Look below for the line that contains "Screen dimensions: 1176x1026", then copy it and each following line exactly, through and including the line that contains "Task: Click the circulating".

++++ SUPPLIED RECORDS ++++

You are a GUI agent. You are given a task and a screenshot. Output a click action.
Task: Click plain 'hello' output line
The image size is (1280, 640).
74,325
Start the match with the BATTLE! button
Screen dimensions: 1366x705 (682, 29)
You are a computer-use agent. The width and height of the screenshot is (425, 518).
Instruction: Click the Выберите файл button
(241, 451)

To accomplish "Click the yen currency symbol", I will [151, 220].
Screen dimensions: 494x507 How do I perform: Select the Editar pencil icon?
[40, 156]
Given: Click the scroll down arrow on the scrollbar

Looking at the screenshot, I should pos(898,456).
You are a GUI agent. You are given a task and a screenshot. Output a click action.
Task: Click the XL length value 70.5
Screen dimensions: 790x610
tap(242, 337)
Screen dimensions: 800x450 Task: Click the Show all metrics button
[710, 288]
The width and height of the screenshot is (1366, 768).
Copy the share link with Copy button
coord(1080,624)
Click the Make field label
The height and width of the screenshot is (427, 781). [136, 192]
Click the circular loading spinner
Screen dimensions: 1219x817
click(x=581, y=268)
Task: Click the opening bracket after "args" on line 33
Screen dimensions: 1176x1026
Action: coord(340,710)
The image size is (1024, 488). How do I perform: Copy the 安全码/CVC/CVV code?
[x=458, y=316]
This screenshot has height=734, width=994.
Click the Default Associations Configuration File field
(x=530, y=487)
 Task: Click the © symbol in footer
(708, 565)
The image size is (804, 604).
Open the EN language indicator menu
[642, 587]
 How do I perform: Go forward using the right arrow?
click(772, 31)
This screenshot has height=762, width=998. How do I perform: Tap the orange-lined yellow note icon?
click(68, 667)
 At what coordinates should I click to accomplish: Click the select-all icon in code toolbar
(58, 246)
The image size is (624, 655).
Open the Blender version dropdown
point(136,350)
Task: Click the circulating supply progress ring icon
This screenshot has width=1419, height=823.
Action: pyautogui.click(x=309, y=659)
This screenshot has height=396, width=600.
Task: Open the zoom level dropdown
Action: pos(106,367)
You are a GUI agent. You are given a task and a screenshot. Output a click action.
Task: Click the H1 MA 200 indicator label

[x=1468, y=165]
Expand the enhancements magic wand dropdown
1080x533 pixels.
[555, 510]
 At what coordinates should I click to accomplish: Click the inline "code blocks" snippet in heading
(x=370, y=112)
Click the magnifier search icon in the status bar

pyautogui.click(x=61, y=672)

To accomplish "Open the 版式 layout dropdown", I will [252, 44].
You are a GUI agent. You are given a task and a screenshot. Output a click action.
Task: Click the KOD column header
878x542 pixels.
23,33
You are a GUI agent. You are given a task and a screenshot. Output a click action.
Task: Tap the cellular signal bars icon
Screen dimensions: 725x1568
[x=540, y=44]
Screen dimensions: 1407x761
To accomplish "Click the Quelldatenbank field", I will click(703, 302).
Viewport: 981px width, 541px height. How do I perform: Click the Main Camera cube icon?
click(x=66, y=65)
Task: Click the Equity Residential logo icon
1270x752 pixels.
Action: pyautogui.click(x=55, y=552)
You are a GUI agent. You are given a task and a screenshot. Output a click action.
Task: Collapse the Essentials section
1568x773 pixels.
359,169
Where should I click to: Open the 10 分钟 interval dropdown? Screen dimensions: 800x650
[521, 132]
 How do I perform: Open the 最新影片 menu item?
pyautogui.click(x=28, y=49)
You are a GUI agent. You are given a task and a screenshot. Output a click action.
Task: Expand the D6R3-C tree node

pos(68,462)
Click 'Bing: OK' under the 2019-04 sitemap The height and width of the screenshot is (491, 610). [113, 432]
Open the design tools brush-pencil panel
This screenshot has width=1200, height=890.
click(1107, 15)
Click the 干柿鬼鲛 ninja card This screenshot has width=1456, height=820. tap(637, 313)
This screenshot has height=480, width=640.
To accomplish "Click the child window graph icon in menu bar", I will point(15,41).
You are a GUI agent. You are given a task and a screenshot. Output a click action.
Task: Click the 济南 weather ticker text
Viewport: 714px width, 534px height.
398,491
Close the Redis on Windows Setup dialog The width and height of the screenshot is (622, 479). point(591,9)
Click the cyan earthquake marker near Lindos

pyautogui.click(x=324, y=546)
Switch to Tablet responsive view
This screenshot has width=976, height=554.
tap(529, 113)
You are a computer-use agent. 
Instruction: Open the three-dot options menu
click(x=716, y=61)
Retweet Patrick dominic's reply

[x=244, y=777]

++++

*REPLY*.
Screen dimensions: 1176x1026
Action: coord(340,710)
The image size is (1024, 488). How do I perform: Copy the 安全码/CVC/CVV code?
[x=458, y=316]
This screenshot has height=734, width=994.
Click the Default Associations Configuration File field
(x=530, y=487)
 Task: Click the © symbol in footer
(708, 565)
The image size is (804, 604).
Open the EN language indicator menu
[642, 587]
 How do I perform: Go forward using the right arrow?
click(772, 31)
This screenshot has height=762, width=998. How do I perform: Tap the orange-lined yellow note icon?
click(68, 667)
 At what coordinates should I click to accomplish: Click the select-all icon in code toolbar
(58, 246)
The image size is (624, 655).
Open the Blender version dropdown
point(136,350)
Task: Click the circulating supply progress ring icon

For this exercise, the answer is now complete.